Things to Keep In Mind Before Buying an Aftermarket Car Product
We all want to keep our cars running smoothly. When something breaks or wears out, we tend to go straight to the manufacturer for a replacement part. But aftermarket parts, those manufactured by companies other than the original equipment manufacturer (OEM), are just as good and sometimes even better quality than their factory counterparts.
Suppose you’re considering purchasing an aftermarket product. In that case, you must understand what could go wrong down the road so that you can avoid those issues and make an informed decision about whether this is worth it for your vehicle.
You Don’t Need Every Aftermarket Product
The first step to being a good aftermarket car shopper is to know what you’re getting into. There are many different kinds and brands of aftermarket parts, and each has its pros and cons. According to Grand View Research, the global auto aftermarket industry was valued at 408.5 billion USD in 2021, and it is expected to register a growth of 3.4% from 2022-2030.
Compared to it, the global auto OEM market size was 32.4 billion USD in 2021, which is expected to be worth 46 billion by 2030.
To check which type of part is right for your car or what is compatible with your vehicle, consult a mechanic or talk with someone at the dealership before making any purchases.
When buying an aftermarket car product, several factors can make or break whether or not the product will work on your vehicle. Like, some products come with explicit instructions about whether they use original manufacturer-made (OEM) or replica/generic items.
This can impact not only how well they fit into place once installed but also whether they receive warranty coverage through their manufacturer, if at all. It’s best not to guess here. Ask questions when possible so that you don’t end up wasting money on something that may not be worth keeping around in the long run.
You Might Need to Hire a Mechanic
Aftermarket car products are relatively easy to install, but if you don’t have the know-how, you might need to hire a mechanic. Statista states that 239,100 auto maintenance and repair centers are in the US.
To find a mechanic, search on websites like Yelp or Angie’s List and read reviews of different mechanics in your area. You can also ask friends for recommendations.

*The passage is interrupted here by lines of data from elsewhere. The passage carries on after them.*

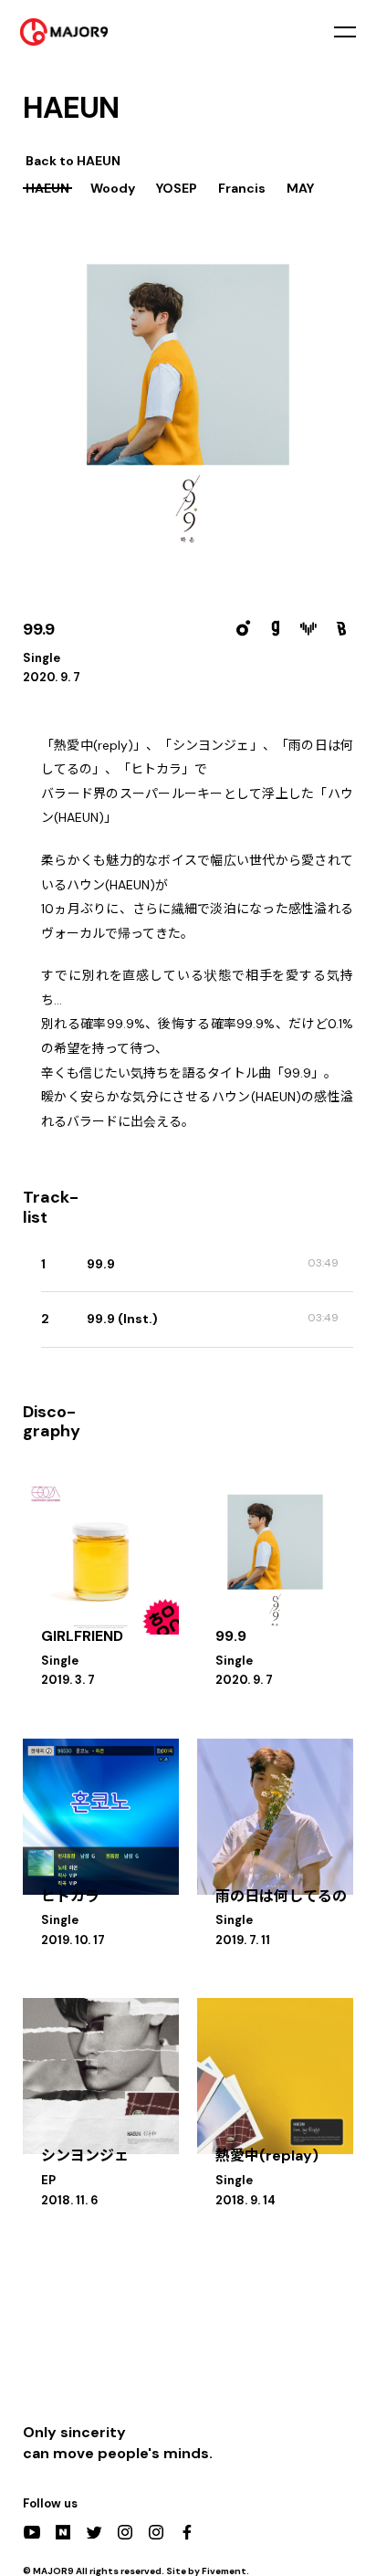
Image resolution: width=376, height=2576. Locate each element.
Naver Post (63, 2532)
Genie (275, 628)
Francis (242, 188)
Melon (243, 628)
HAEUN (47, 188)
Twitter (94, 2532)
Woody (112, 188)
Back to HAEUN (73, 160)
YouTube (32, 2532)
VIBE (308, 628)
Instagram (125, 2532)
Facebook (187, 2532)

There’s No Warranty on Aftermarket Parts
One of the most important things to understand when buying an aftermarket product is that it won’t be covered by a manufacturer’s warranty. If you have an issue with your new headlights, you’ll need to deal with the company that made them, not Toyota or Honda.

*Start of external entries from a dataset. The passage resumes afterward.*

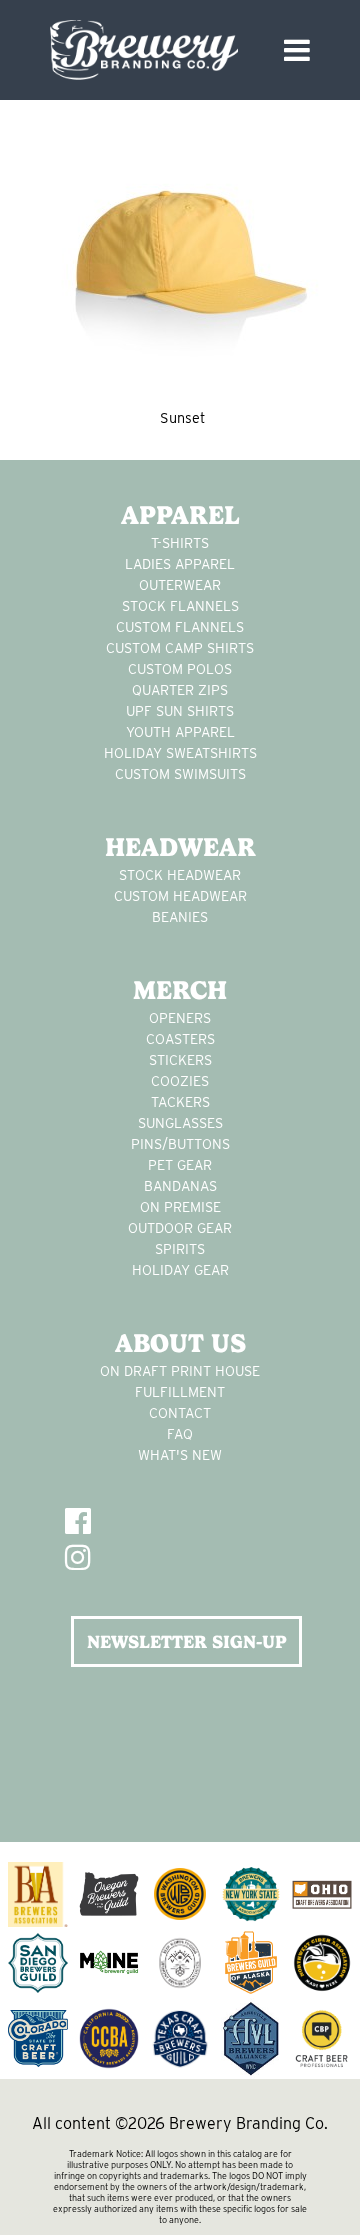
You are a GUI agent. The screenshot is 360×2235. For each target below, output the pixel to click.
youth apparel (180, 732)
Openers (180, 1018)
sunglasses (180, 1123)
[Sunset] (180, 254)
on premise (180, 1207)
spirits (180, 1249)
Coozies (180, 1081)
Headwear (180, 847)
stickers (180, 1060)
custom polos (180, 669)
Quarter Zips (180, 690)
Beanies (180, 917)
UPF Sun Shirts (180, 711)
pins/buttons (180, 1144)
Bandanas (180, 1186)
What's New (180, 1455)
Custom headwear (180, 896)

If you go out and buy a factory-installed part from your local dealership (like a new set of tires), then that part will have been covered under their limited warranty program.
Aftermarket Parts Generally Cost Less
This is because aftermarket parts are made by independent companies, while the manufacturers of cars use their factories to produce car products. This means they can charge more for their products because they’re using their internal resources.
That said, there are some instances when an aftermarket product may be more expensive than one offered by the manufacturer.
Shop Around for Reliable Aftermarket Parts Retailers
You can shop for aftermarket diesel parts or gas parts, but it’s important to keep in mind that not all retailers are created equal.
When researching a potential retailer, the first thing you want to do is check their website for any information about their products and services. This will give you an idea of what type of company you’re dealing with and how much value they place on their services or product offerings.
You should also look at the reviews left by other customers who have shopped with this particular retailer before. It may be worth taking your business elsewhere if there aren’t many positive ones posted online.
Finally, when shopping around for reliable aftermarket parts retailers (or any type), consider checking out their BBB rating as well as their warranty policies. A good BBB rating shows that there haven’t been many complaints filed against this particular company over time. Likewise, if an eCommerce store carries its product warranty then that shows confidence in its workmanship too. Both are good signs.
Know What You’re Getting Into
Before buying an aftermarket product for your car, consider the following:
- Know Your Car. What kind of car do you have? Does it have a manual transmission or an automatic one? If so, what type of automatic transmission? Is it a front-wheel drive vehicle or a rear-wheel drive vehicle? How many cylinders does your engine have? What is the capacity of your gas tank (in liters)?
- Know What You Want to Do With Your Car. How will you use this car product, and how will it function with your current setup? Will it be compatible with other products that may already be installed in the vehicle (e.g., stereo system)?
- Research the Product. Before purchasing an aftermarket part for your vehicle, make sure that the product has been tested and proven safe for use on roadways by reputable organizations.
We hope this article has helped you decide whether or not to buy an aftermarket product for your car. In general, if it’s something small, like changing the battery in your remote control, then go for it. But if you want to do something bigger, like installing a new stereo system, be sure to get input from a mechanic before doing so.